Rudy Giuliani, an attorney and adviser to Trump, said Thursday that the whistleblower was basing his allegations on second-hand information, a criticism that was picked up and repeated by Republican leaders.

“His information is questionable. He says ‘I was not a direct witness...’ and additionally states over 20 times ‘I was told,’ ‘I am concerned,’ ‘I learned,’ and not once did he say ‘I know,’” Giuliani tweeted.

“Under Anglo-American law, that is described as hearsay. Inadmissible because it is inherently unreliable,” Giuliani added.

Rudy Giuliani
Rudy Giuliani, former New York City mayor and current attorney to President Trump. (Photo: Roy Rochlin/Getty Images)

House Minority Leader Kevin McCarthy used the same language in a press conference with reporters. “Not one thing is from a primary source,” McCarthy said. “It’s hearsay.”

McCarthy also argued that the reconstructed transcript of Trump’s call with Zelensky did not show the president asking for any kind of “favor” that was inappropriate.

“The president did not ask [Zelensky] to investigate Joe Biden. What he asked the president of the Ukraine to do is to participate in an open — from the AG — investigation of what transpired in 2016,” McCarthy said.

Trump’s comment to Zelensky — “I would like you to do us a favor” — was followed by a request “to find out what happened with this whole situation with Ukraine, they say Crowdstrike. ... I guess you have one of your wealthy people. ... The server, they say Ukraine has it.”

Broken syntax aside, the mention of Crowdstrike is apparently a reference to an unfounded conspiracy theory, previously referenced by the president, that Ukraine had a role in hacking into the Democratic National Committee and releasing thousands of internal emails.

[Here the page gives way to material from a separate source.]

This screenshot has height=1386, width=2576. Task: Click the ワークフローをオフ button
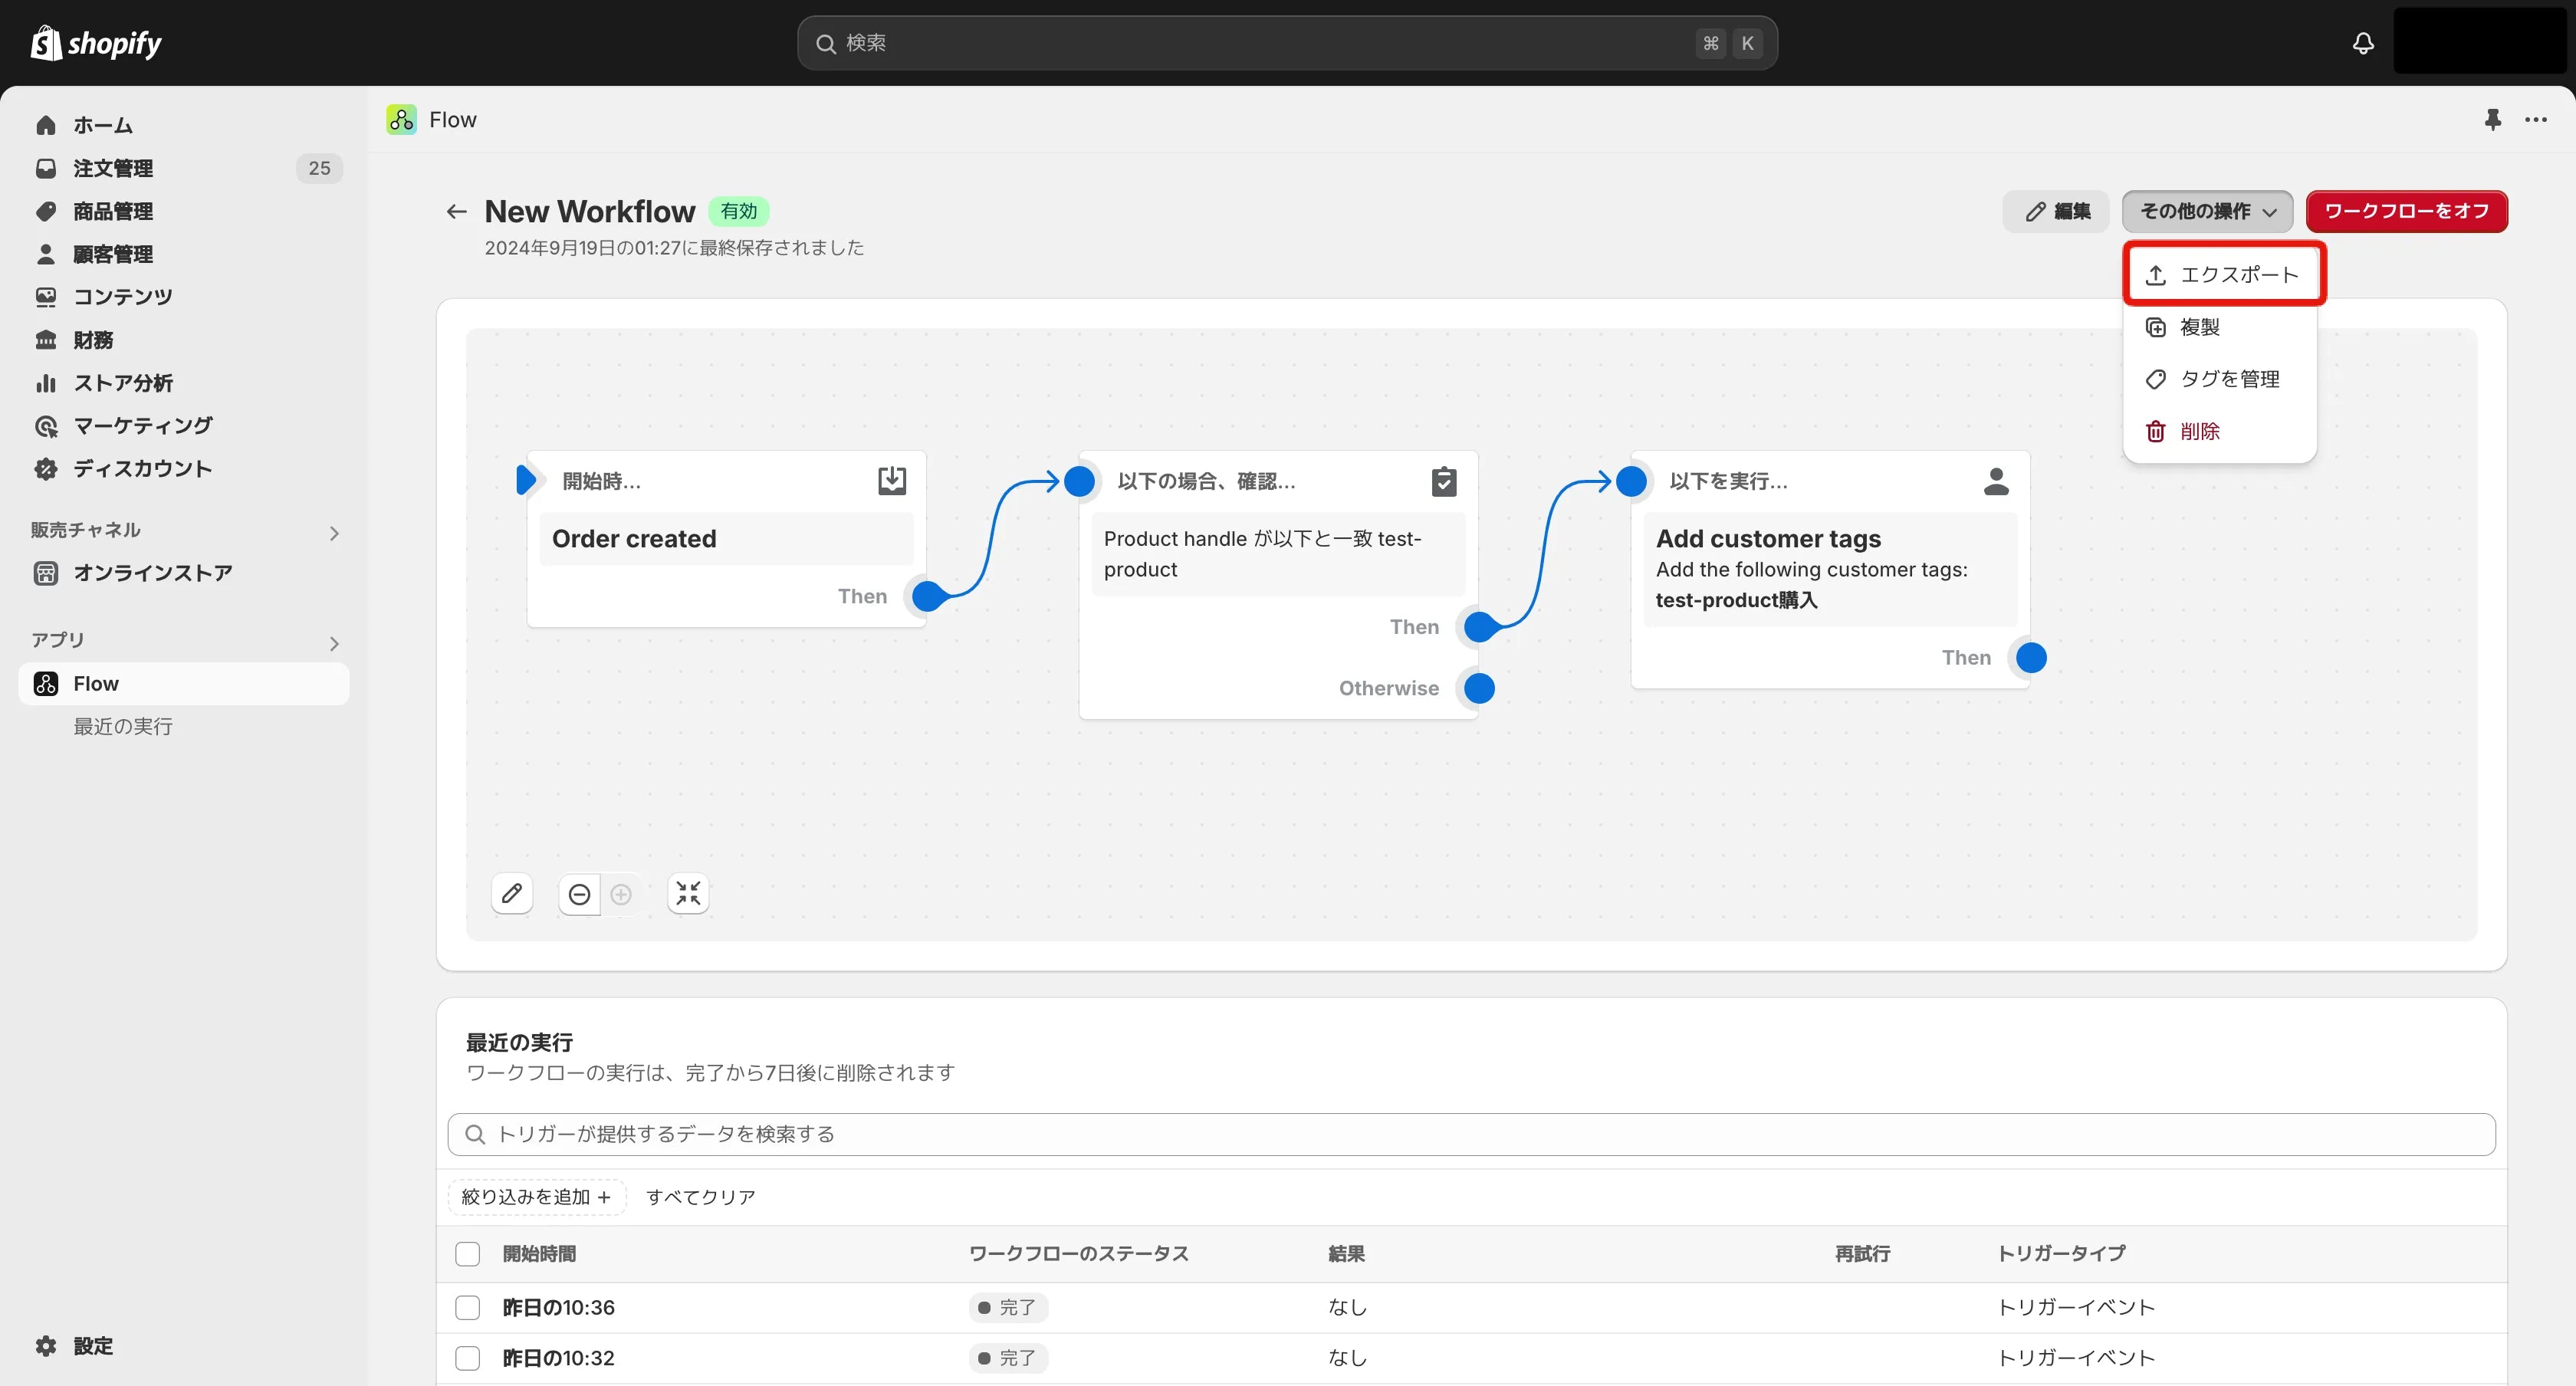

“That is lawful, for us to look to another government to actually participate in an open investigation of what happened in 2016, because we want to make sure that never happens again,” McCarthy said.

Kevin McCarthy
House Minority Leader Kevin McCarthy, R-Calif. (Photo: Bill Clark/CQ-Roll Call via Getty Images)

McCarthy also tried to create distance between Trump’s mention of former Vice President Biden and Trump’s request for “a favor” from Zelensky.

“When he said, ‘I have a favor’ … [it’s] 540 words later before Biden ever comes up,” McCarthy said. “Everybody has been misquoting here about what transpired afterwards: participate in an open investigation by the attorney general, which is totally lawful, of something that transpired in 2016. Nothing about a further election. Nothing about Biden and the further election.”

McCarthy’s office has also been at the helm of a push to argue that Democrats should hold a vote in the full House of Representatives before proceeding with an official impeachment inquiry.

“The Constitution does not demand any procedural requirements on the House regarding impeachment — including any requirement of adopting a formal resolution. No votes are needed at this time,” a House Democratic leadership aide told Yahoo News.

But House Republicans are pointing to the 1998 impeachment of Democratic President Bill Clinton. The GOP controlled the House at the time, and passed a resolution to authorize the Judiciary Committee “to investigate whether sufficient grounds exist for the impeachment of William Jefferson Clinton, President of the United States.”

The resolution passed 258 to 176, with 31 Democrats joining the 228 Republicans in favor. Only one Republican, Rep. Deborah Pryce of Ohio, did not vote.

Nancy Pelosi
House Speaker Nancy Pelosi. (Photo: J. Scott Applewhite/AP)

McCarthy’s office pulled up old quotes from Pelosi and other Democratic leaders from 1998 decrying what the current House Majority Leader Steny Hoyer, D-Md., called a “partisan” and “exceedingly unfair” process.

Rep. Jerry Nadler, a New York Democrat who is now directing the impeachment inquiry from his position as chair of the House Judiciary Committee, was even more explicit in 1998.

“There must never be a narrowly voted impeachment or an impeachment supported by one of our major political parties and opposed by the other. Such an impeachment will produce the divisiveness and bitterness in our politics for years to come and will call into question the very legitimacy of our political institutions,” Nadler said.

It is too early to say how many Republicans might support impeaching Trump, but right now there are no signs of support within the GOP for such a move.